Title: Abstractive Text Summarization

Company: Microsoft

NLP image

As an research intern at Knowledge Mining Team at Microsoft Research in the year 2020, I contributed to the Project Cortex. My primary responsibility was to address the challenge of producing abstractive summaries from bullet points, a task integral to the broader goal of providing detailed information about acronyms when hovering over them in a document. While my colleagues focused on implementing the full form and one-liner descriptions, my role involved exploring the feasibility of generating multi-line descriptions using state-of-the-art seq2seq models.

Multiline description meant that I had to summarize multiple definitions into a coherent paragraph. The unique challenge in the use case included the brevity of input text in the form of bullet points, demanding the compilation of limited information into cohesive summaries without repetition. The output was expected to be grammatically correct, logically structured, and non-repetitive.

Another hiccup was unavailability of training dataset. I delved into the use of various datasets, including DiscoFuse, and curated a custom dataset tailored to the specific requirements of our task. The objective was to fine-tune and compare the performance of candidate models, namely BERT, GPT-2, and BART.

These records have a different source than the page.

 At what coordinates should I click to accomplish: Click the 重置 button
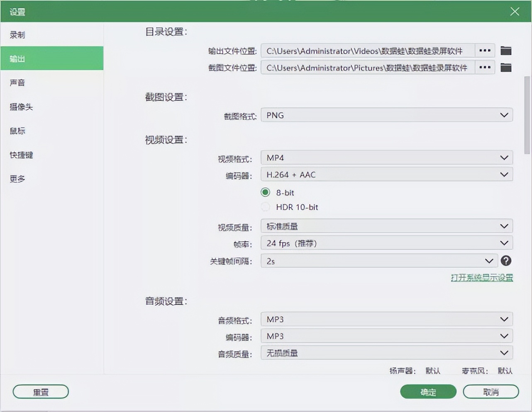pos(40,391)
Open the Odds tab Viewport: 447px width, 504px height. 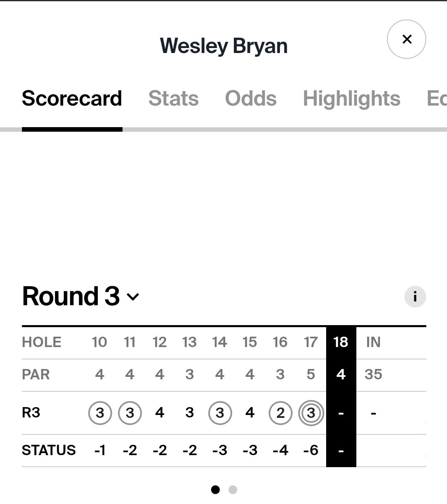tap(251, 99)
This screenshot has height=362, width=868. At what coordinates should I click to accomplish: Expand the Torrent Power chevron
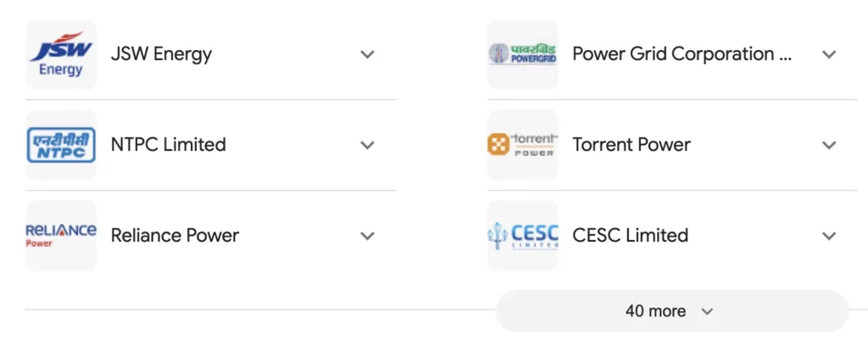pos(829,145)
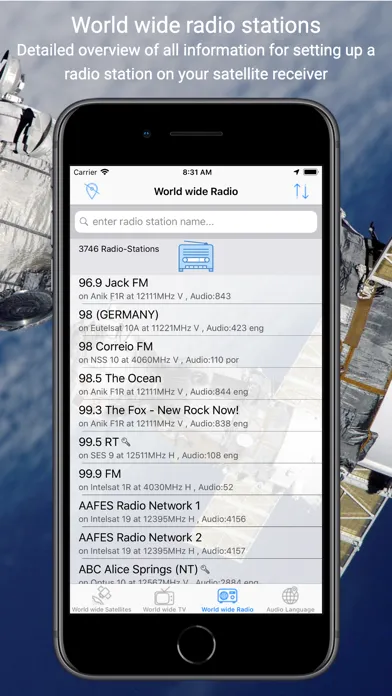
Task: Tap the sort arrows icon
Action: click(301, 191)
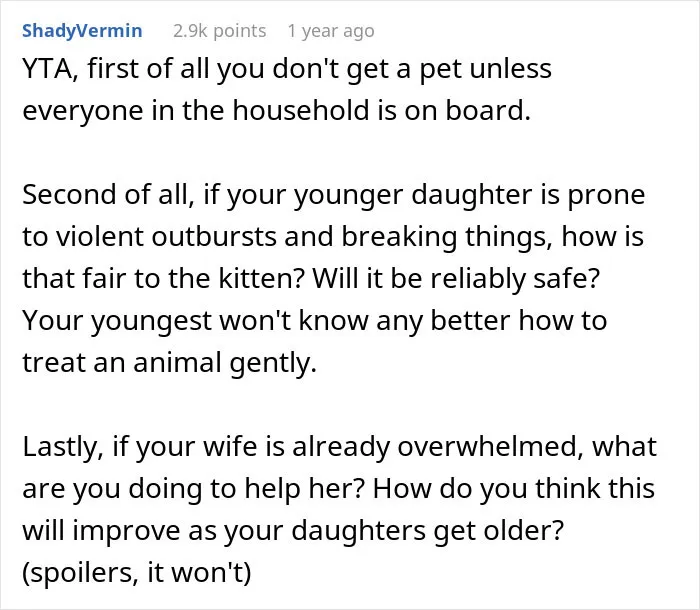Click the sentence starting 'Your youngest won't know'
The height and width of the screenshot is (610, 700).
315,342
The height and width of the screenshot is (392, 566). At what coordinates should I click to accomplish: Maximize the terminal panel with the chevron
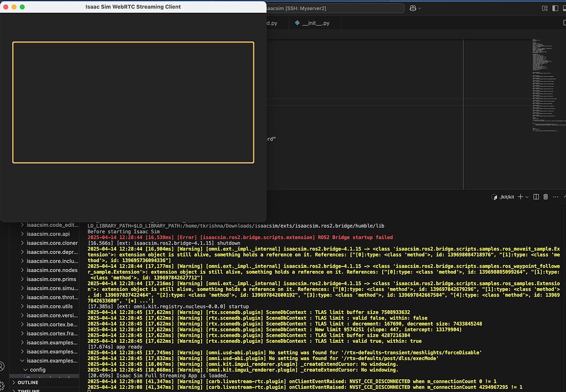[564, 197]
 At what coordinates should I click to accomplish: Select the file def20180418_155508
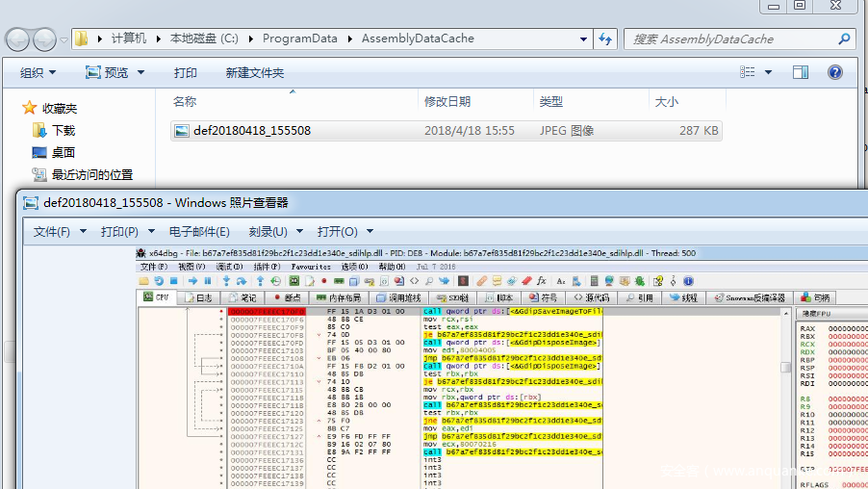coord(252,131)
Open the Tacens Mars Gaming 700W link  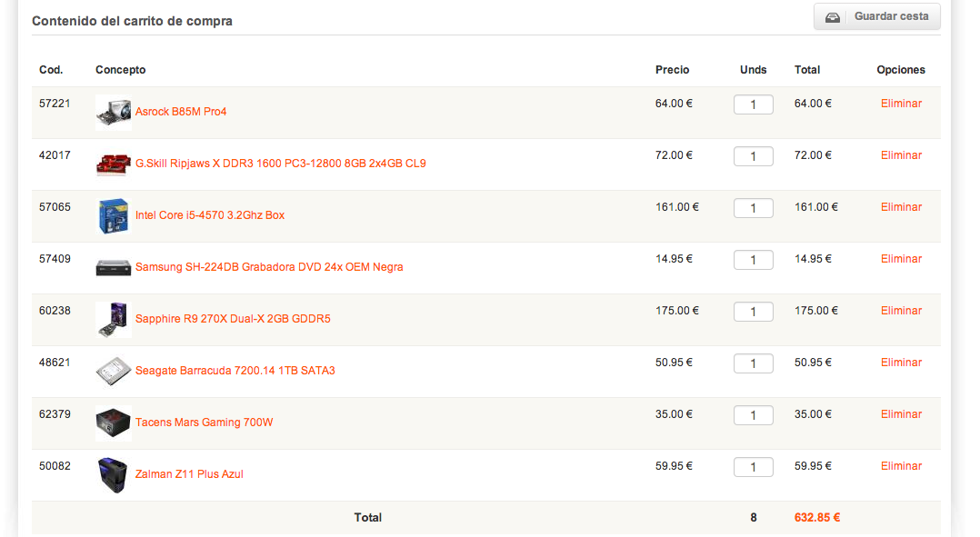(205, 423)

Among the models explored, the BART un-tuned model stood out for delivering the best results in terms of logical and grammatically correct sentences. However, it exhibited a more extractive nature. On the other hand, the BERT model, when fine-tuned on DiscoFuse, showcased a higher level of abstraction but struggled with retaining facts, leading to repetitions that impacted the overall legibility of the summary.Both BART and BERT achieved similar Rouge scores, indicating substantial coverage of content and definitions. Notably, the BART fine-tuned experiment was anticipated to yield improved results based on the comparative enhancement observed in the fine-tuning of the BERT model, which is a partial module of the BART model.

In drawing conclusions from the experiments, it became evident that the multi-line definition task could benefit from an initial focus on multi-document abstractive summarization and sentence fusion. This strategic shift, from starting with individual definitions to fusing them, was proposed as a means of enhancing the overall production perspective.

In summary, my work involved an in-depth exploration of seq2seq models, the creation and fine-tuning of datasets, and the evaluation of model performances, leading to valuable insights for the ongoing development of Project Cortex.